Comer was right to call out the Democrats on the committee for their absence and their selective outrage, demanding answers only when it suits their narrative. Hypocrisy is not a new playbook for the left, but it remains infuriating when it shields former leaders from even the appearance of scrutiny. If Democrats believe in victims’ rights and transparency, they should stand with the committee and insist that no one — not even a former president or first lady — gets special treatment.

The larger scandal is the Justice Department’s slow-walking of the Epstein documents mandated by the Epstein Files Transparency Act, signed into law on November 19, 2025. Despite a statutory deadline, the DOJ has disclosed only a tiny sliver of the more than two million pages it says are releasable, claiming victim privacy and review burdens while watchdogs and lawmakers cry foul. That defense rings hollow when the public sees heavy redactions and a lack of the required reporting to Congress about those redactions.

House Republicans and even some Democrats have asked a federal judge to appoint an independent monitor to force compliance, and rightly so — the American people deserve to know whether bureaucrats are protecting the guilty or merely protecting themselves. The DOJ exists to enforce the law, not to shield the connected. If the department is dragging its feet to spare political allies or to limit embarrassment for a certain class of people, then oversight must be relentless and public.

This moment is a test of whether our institutions still mean anything or whether Washington elites will keep carving out exemptions for themselves. Republicans should push the contempt vote, demand swift referral for enforcement, and keep pressure on the DOJ until the Epstein files are fully, unredactedly released to the public. Hardworking Americans deserve truth and justice, not cover-ups and courthouse gamesmanship.

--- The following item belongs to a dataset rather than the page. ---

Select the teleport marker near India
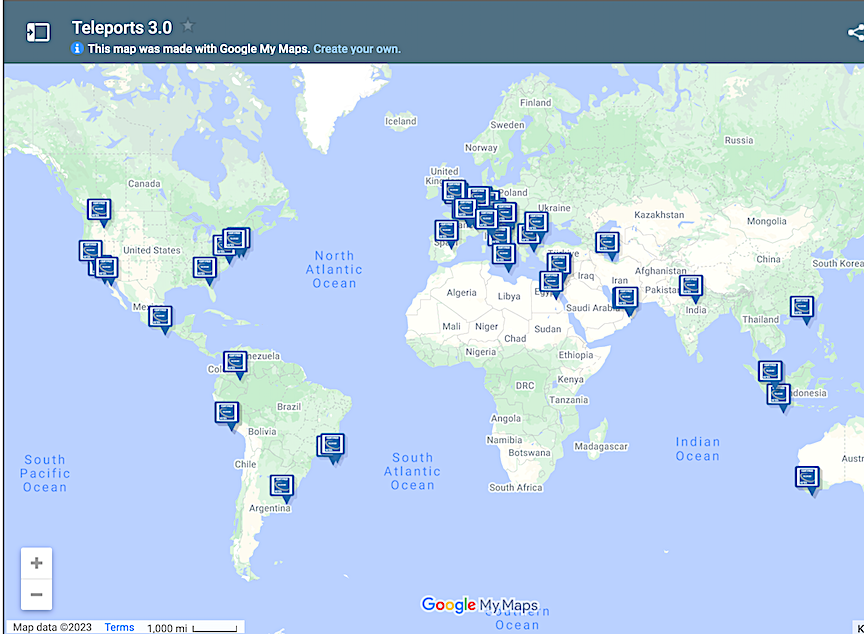 click(x=692, y=288)
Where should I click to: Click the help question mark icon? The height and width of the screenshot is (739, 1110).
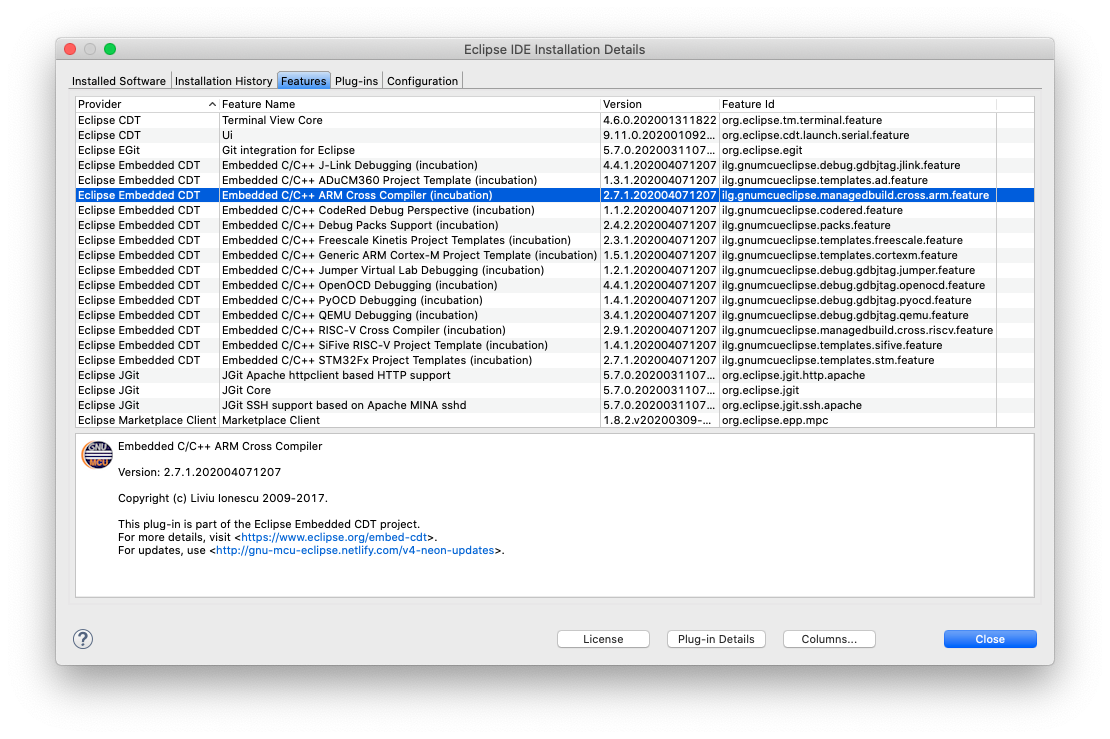pyautogui.click(x=84, y=639)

If Republicans show backbone now, they can turn this into a referendum on accountability that resonates across the country; if they falter, the message will be loud and chilling — some names are above the law. We should be fighting for the victims, for transparency, and for a legal system that treats everyone the same. That is the conservative cause worth defending, and it is the fight Chairman Comer has rightly chosen to lead.